Baca juga : Polres Lampung Barat Gelar Pemeriksaan Kesehatan Gratis untuk Korban Banjir Bandang di Suoh
Kegagalan ini jauh lebih mendalam daripada kerugian fiskal, menciptakan gelombang ketidakpercayaan dan ketidakamanan di kalangan warga pesisir. Komunitas di sekitar Sungai Kapuas, yang bergantung pada akses aman ke pantai untuk mata pencaharian seperti perikanan dan pertanian, kini menghadapi risiko banjir yang lebih tinggi karena struktur pelindung yang tak kunjung selesai. Kekhawatiran ini bukan sekadar spekulasi; banjir musiman telah menyebabkan penurunan produktivitas ekonomi lokal hingga 20-30%, mirip dengan dampak sedimentasi di Teluk Benoa yang melambatkan aliran air dan merusak infrastruktur sekitar. Secara sosial, proyek mangkrak ini memperlemah rasa aman masyarakat, di mana warga merasa ditinggalkan oleh pemerintah—sebuah fenomena yang dalam kajian sosiologi pembangunan dikenal sebagai “alienasi infrastruktur,” di mana janji kemajuan justru menimbulkan ketidakadilan. Di tingkat lebih luas, ini memperburuk kesenjangan regional, dengan dana APBD yang seharusnya mendukung kesejahteraan malah dialihkan untuk perbaikan darurat, membebani generasi mendatang. Opini publik di platform sosial mencerminkan frustrasi ini: kritik terhadap pembangunan ugal-ugalan yang mengabaikan tata ruang, drainase minim, dan prioritas anggaran yang salah arah, seperti alokasi besar untuk proyek nasional sementara infrastruktur dasar daerah terabaikan. Dampaknya? Penurunan kepercayaan pada institusi, potensi konflik sosial antara warga dan kontraktor, serta migrasi paksa dari pesisir akibat ketidakpastian lingkungan.

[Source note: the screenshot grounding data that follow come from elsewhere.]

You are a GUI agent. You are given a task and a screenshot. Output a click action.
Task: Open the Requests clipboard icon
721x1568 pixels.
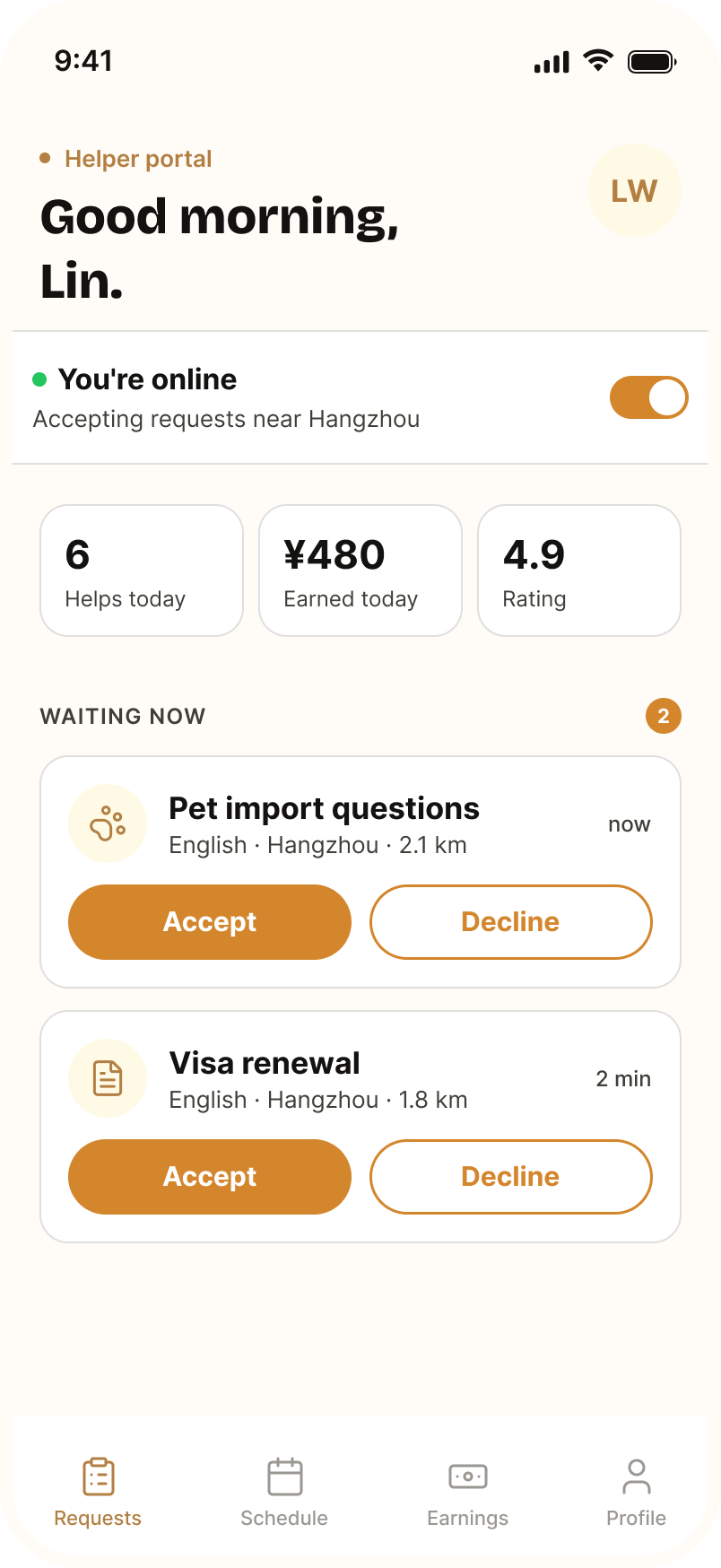coord(99,1477)
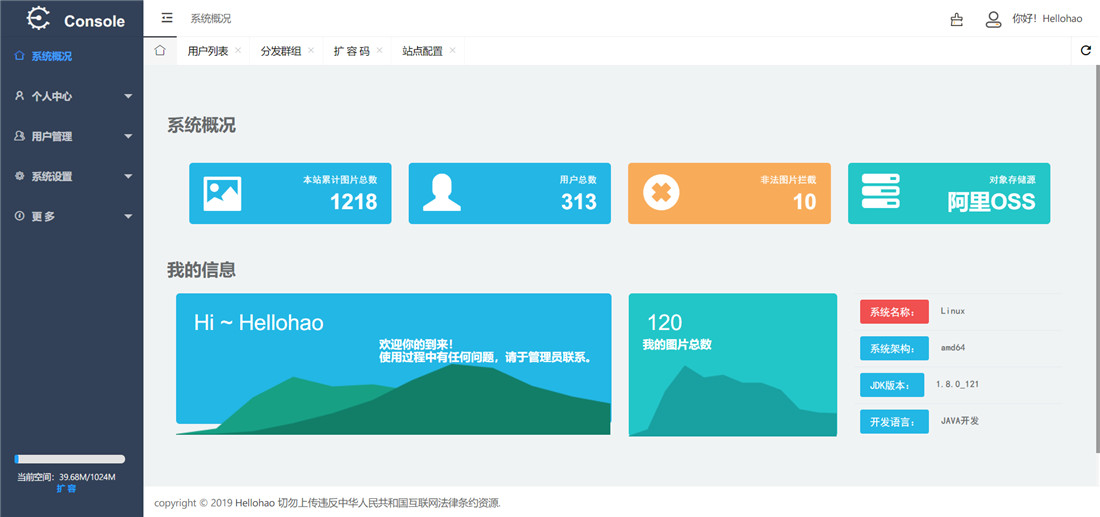Expand the 系统设置 sidebar menu
1100x517 pixels.
71,176
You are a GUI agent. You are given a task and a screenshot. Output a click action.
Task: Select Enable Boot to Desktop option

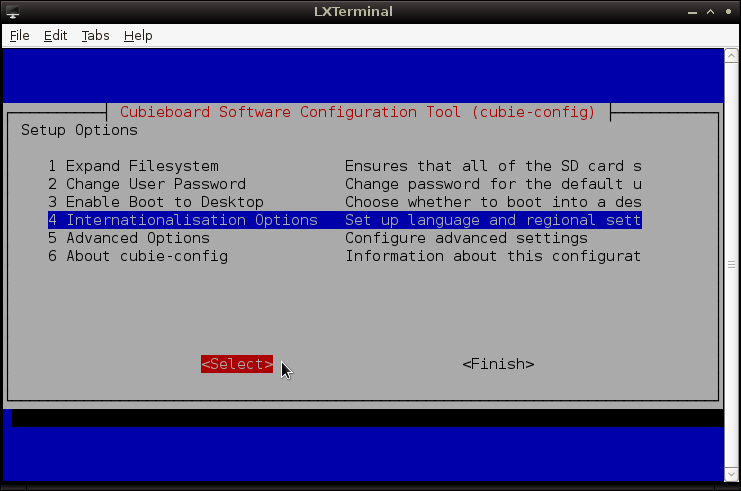tap(155, 202)
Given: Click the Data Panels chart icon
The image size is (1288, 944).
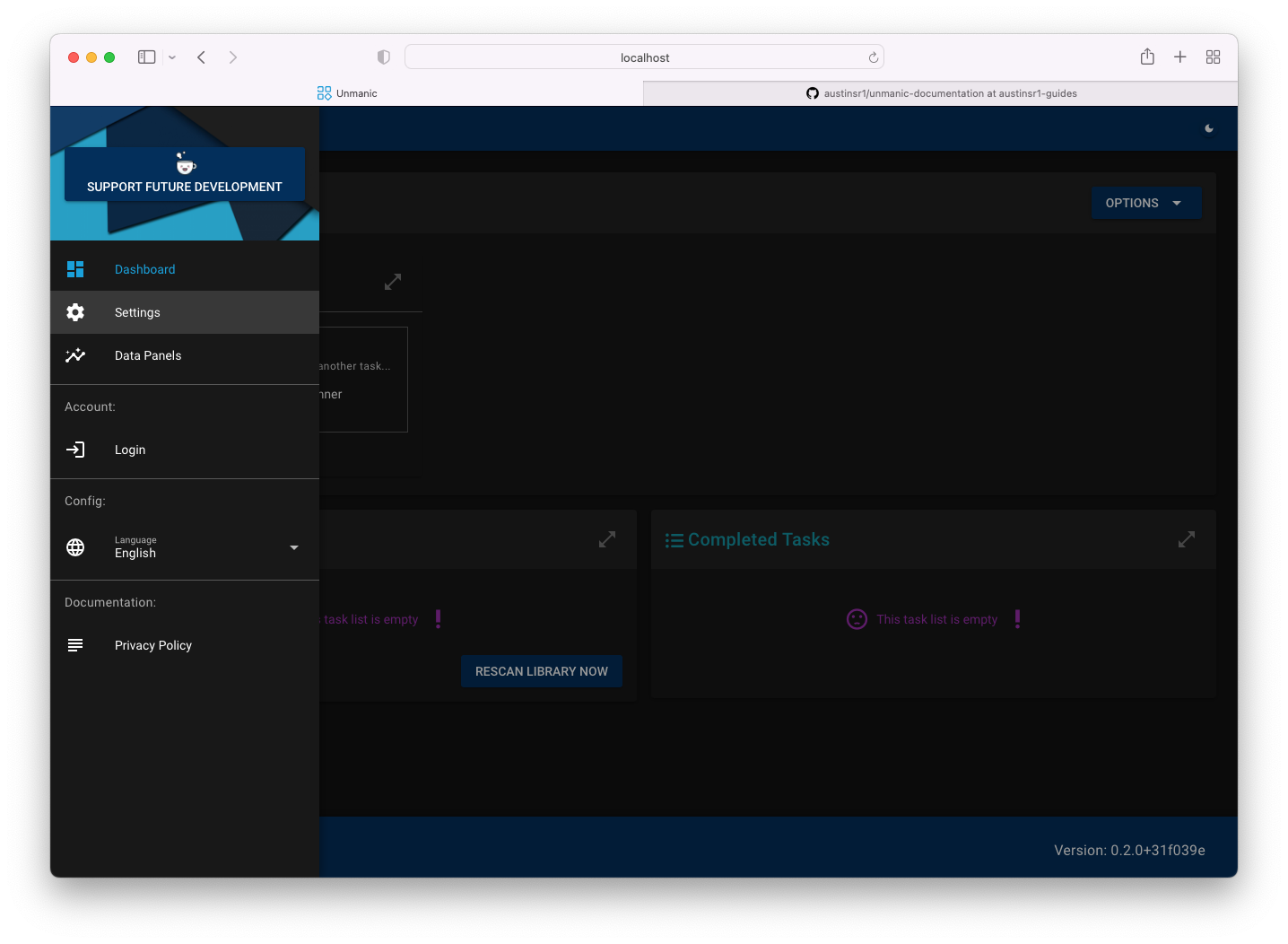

Secara keseluruhan, kegagalan proyek di Kapuas Hulu bukanlah insiden terisolasi, melainkan gejala dari sistem pengadaan yang lemah, di mana pemilik anggaran—dalam hal ini Pemkab Kapuas Hulu—terkesan kurang maksimal dalam pengawasan. Tanggung jawab harus dibagi: kontraktor untuk ketidakmampuan teknis, konsultan supervisi untuk kelalaian fungsi, dan pemerintah daerah untuk pembiaran. Untuk membedakan diri dari media online konvensional yang sering berfokus pada headline sensasional, analisis ini menyerukan reformasi struktural: adopsi teknologi monitoring berbasis AI untuk progres proyek, audit independen sebelum pencairan dana, dan partisipasi masyarakat dalam perencanaan APBD. Hanya dengan pendekatan holistik ini, proyek infrastruktur bisa benar-benar memberikan manfaat, bukan malah menjadi beban bagi negara dan masyarakat. Warga pesisir Kapuas Hulu pantas mendapatkan lebih dari janji kosong—mereka butuh aksi nyata.